In opposition to Black Star’s motion, Plaintiff submitted her own affidavit, in which she asserts that she and the decedent lived 7together and that she is the mother of their minor child. She also asserted that Mr. Kothenbeutel, who in addition to being the decedent’s co-employee, was also a family friend, died in October 2022, from causes unrelated to the accident. She states that prior to his death, Mr. Kothenbeutel admitted to her that he was driving decedent’s vehicle at the time of the accident because he was the least intoxicated of the four men, Further, her affidavit provides that Mr. Kothenbeutel admitted:

Because of the early morning hour that the four men left the late-night business establishment, which was about a half-hour prior to the Crash that occurred about 4:00 AM, because of the time that the four men had to report to work, and because the, other two men were assigned to work at job-site different from the job-site that Decedent and Kothenbeutel were assigned to, Kothenbeutel intended to drive the other two men directly to their Black Star job-site, and after that he and Decedent intended to drive directly to their Black Star job-site.

While Black Star initially objected to this portion of the affidavit, the WCJ admitted it in full. Black Star did not answer the appeal raising any error as to this ruling.
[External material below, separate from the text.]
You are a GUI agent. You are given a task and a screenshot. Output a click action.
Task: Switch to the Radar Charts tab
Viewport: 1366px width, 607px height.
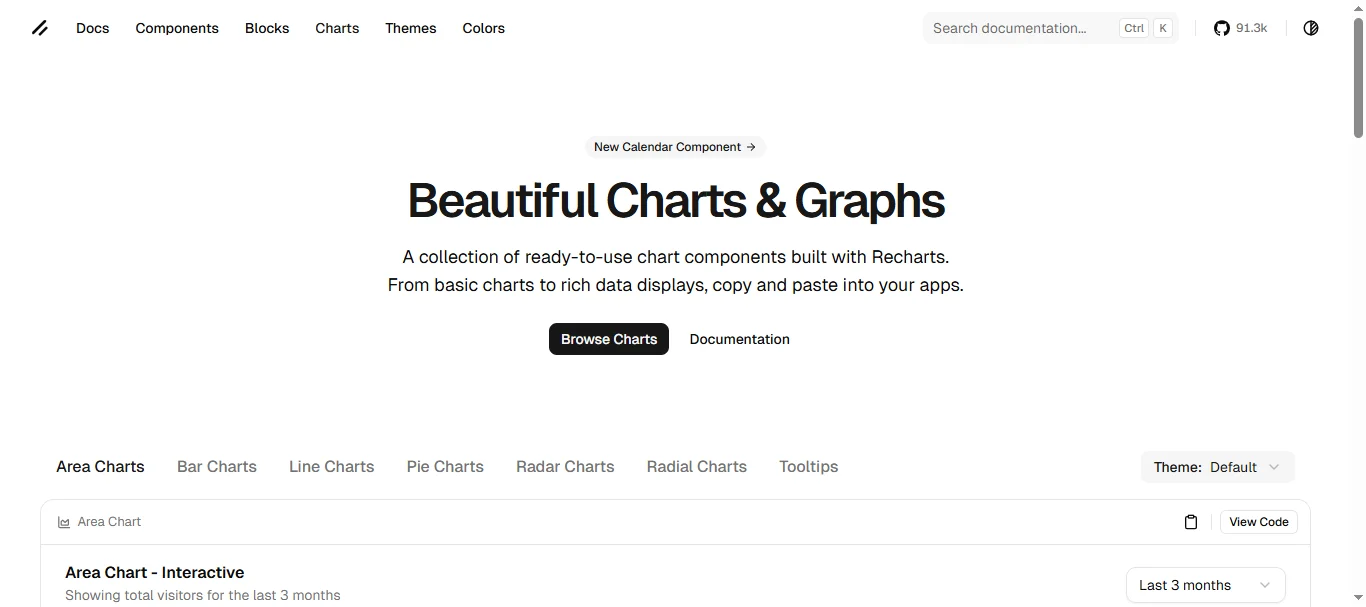[564, 466]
The WCJ’s oral ruling in favor of Black Star on the motion provided the following:

With regards to the Motion for Summary Judgment on behalf of Black Star Energy, the issue in the Motion for Summary Judgment ?as whether the claimant was in the course and scope of employment at the time of the accident. After a review of the evidence, it is fairly clear that Jonnie Keith Cope was not in the course and scope of employment at the time of the accident
It is undisputed in this matter that the accident occurred in the state of Texas at the time of injury, while Jonnie Keith Cope was a resident of the State of Louisiana.
At the time of the accident, he was working for Black Star Energy Services in Midland, Texas. However, 8the evidence shows at the time of the accident, Mr. Cope was returning from an outing that was not within the course and scope of employment.
Mr. Cope was, leaving Lubbock, Texas around 3:00 a.m. after eating dinner and proceeding to a gentleman’s club with some of his co-workers. At the time of

the accident, the parties were traveling in a vehicle back to their hotel room.
The mission that they were on at the time was not in the course and scope of employment. It was not furthering the mission for Black Star Energy Services, Incorporated; and therefore, falls outside of the course and scope of employment.
….
Therefore, there is no issue of material fact in this case, and Black Star Energy is entitled to a granting of the Motion for Summary Judgment as a matter of law.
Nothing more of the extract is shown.